▶ [Task directions] Render every line of the material below as a Markdown table with two columns, "Row" and "Line". Number the rows in order and leave out blank lines.

▶ [The records]
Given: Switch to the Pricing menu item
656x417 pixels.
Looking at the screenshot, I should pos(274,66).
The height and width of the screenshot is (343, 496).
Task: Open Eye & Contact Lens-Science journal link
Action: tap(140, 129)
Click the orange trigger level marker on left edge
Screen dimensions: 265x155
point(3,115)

▶ [Written response]
| Row | Line |
|---|---|
| 1 | Given: Switch to the Pricing menu item |
| 2 | 656x417 pixels. |
| 3 | Looking at the screenshot, I should pos(274,66). |
| 4 | The height and width of the screenshot is (343, 496). |
| 5 | Task: Open Eye & Contact Lens-Science journal link |
| 6 | Action: tap(140, 129) |
| 7 | Click the orange trigger level marker on left edge |
| 8 | Screen dimensions: 265x155 |
| 9 | point(3,115) |